Source passage:
:::

This is the only part you interact with. When you call chatClient.call("What is Spring Boot?"), you are running inference.
| Training | Inference | |
|---|---|---|
| When | Once, before you use the model | Every API call |
| Who does it | The model provider (OpenAI, Anthropic) | You, via API |
| Cost | Millions of dollars | Fractions of a cent |
| Changes the model? | Yes | No |
| Your concern | None | Everything |
Tip: When someone says "the model doesn't know about X", they mean X was not in the training data. You cannot teach it by telling it once in a prompt — you can only give it context for that specific call. This is why RAG (Module 4) exists.
The model has no memory between calls
Every API call starts completely fresh. The model has no awareness of previous conversations, previous API calls, or anything outside the current input.
This surprises many developers. If you call the API twice:
Call 1: “My name is Dev.” Call 2: “What is my name?”
The answer to call 2 will be something like “I don’t know your name.” The model received no information about it.
The only memory the model has is what you include in the current call’s input. This is why conversation history must be sent with every request — and why managing that history is an engineering responsibility, not the model’s. (Module 5 covers chat memory in detail.)
Caution: Never design a feature that relies on the model "remembering" something from a previous API call. It will not. Every call is stateless. Persistence is your application's job.
The model does not “know” things the way a database does
A database stores facts as structured data. You query it, it returns exactly what was stored. No surprises.
An LLM was trained on patterns in text. It learned statistical associations between words, concepts, and ideas across a massive corpus. When it “answers” a factual question, it generates text that statistically resembles correct answers for that type of question — based on what it saw during training.
This has important implications:
- It can be confidently wrong. The model generates plausible text, not verified facts.
- It can be outdated. Training data has a cutoff. The model does not know about events after that date.
- It cannot verify its own answers. It has no access to ground truth to check against.
This is why you need RAG for facts about your business domain. The model cannot know what it was never trained on — and even for things it was trained on, verification is your responsibility.

:::

Dataset:
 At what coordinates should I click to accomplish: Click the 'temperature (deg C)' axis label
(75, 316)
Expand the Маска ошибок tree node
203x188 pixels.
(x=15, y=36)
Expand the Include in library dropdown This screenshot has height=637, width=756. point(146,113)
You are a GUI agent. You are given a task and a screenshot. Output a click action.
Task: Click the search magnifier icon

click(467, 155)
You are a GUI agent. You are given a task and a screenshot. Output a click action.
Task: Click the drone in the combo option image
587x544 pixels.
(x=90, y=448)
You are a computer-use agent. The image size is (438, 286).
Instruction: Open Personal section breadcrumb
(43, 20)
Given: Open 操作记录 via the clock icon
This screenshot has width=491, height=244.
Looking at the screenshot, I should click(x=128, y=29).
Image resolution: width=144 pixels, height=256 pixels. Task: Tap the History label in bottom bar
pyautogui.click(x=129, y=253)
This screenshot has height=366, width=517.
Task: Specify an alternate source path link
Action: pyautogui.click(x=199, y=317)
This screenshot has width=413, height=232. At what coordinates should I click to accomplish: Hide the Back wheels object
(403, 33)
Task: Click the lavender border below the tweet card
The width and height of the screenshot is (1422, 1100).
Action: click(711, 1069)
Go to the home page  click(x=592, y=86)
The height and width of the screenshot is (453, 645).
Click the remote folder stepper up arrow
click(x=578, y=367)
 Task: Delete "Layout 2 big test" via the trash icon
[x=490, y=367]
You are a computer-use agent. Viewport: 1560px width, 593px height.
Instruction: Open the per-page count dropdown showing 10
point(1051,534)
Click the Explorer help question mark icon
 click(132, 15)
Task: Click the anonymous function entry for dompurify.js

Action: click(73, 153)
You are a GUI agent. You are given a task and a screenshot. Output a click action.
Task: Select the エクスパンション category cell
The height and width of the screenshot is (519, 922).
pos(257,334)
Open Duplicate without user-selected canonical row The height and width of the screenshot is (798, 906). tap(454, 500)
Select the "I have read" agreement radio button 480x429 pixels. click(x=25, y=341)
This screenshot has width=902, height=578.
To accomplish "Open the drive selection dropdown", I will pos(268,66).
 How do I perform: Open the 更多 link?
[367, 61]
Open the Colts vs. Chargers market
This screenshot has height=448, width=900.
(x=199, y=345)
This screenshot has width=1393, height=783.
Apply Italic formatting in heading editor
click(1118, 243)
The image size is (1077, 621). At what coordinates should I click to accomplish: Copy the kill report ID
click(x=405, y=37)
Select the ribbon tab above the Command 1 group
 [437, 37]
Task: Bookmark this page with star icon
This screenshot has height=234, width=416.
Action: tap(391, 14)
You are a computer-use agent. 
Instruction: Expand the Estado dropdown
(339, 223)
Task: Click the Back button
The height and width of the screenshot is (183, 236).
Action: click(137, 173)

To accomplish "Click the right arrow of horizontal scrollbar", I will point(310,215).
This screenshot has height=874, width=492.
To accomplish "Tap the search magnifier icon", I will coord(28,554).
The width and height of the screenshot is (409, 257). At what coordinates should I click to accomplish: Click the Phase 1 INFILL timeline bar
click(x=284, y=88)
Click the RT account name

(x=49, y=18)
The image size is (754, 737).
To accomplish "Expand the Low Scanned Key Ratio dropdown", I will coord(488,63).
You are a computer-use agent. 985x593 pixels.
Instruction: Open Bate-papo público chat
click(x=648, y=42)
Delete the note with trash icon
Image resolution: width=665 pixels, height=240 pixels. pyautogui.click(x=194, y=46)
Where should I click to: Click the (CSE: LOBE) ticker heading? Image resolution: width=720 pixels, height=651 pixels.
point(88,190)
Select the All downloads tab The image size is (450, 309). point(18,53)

:::

Task instructions:
**A)** In the text on LLM training and inference, which implications follow from the model's not "knowing" things the way a database does?
**B)** Write the next part of the text on LLM training and inference, picking up after its final sentence.

Answers to the problems:
**A)**
- It can be confidently wrong. The model generates plausible text, not verified facts.
- It can be outdated. Training data has a cutoff. The model does not know about events after that date.
- It cannot verify its own answers. It has no access to ground truth to check against.

**B)**
Why does it sometimes give different answers to the same question?
The temperature parameter controls how much randomness is injected into the token selection process. At temperature 0, the model always picks the highest-probability next token — deterministic, consistent, sometimes repetitive. At higher temperatures, lower-probability tokens get a chance, producing more varied and creative output.
Most production use cases want temperature between 0 and 0.5. We cover this in detail in the next post on model parameters.
What this means for your Spring AI code
These properties of LLMs translate directly into engineering decisions:
| LLM property | Engineering implication |
|---|---|
| Stateless inference | You must manage conversation history explicitly |
| Probabilistic output | Design for variability; do not assert on exact output in tests |
| No verified facts | Use RAG for domain-specific factual accuracy |
| Training data cutoff | Do not rely on model knowledge for recent events |
| Context-only memory | What you send in the prompt is the model’s entire world |
Understanding these properties is not academic. Every module in this course builds directly on them. RAG exists because the model does not know your data. Chat memory exists because the model is stateless. Structured output exists because probabilistic generation needs to be constrained into usable shapes.
The next post goes deeper on tokens and context windows — the second concept that directly shapes your code.
Note: The more accurate your mental model of how the LLM works, the fewer surprises you will hit in production. Spend time here before moving to code — it pays dividends in every module that follows.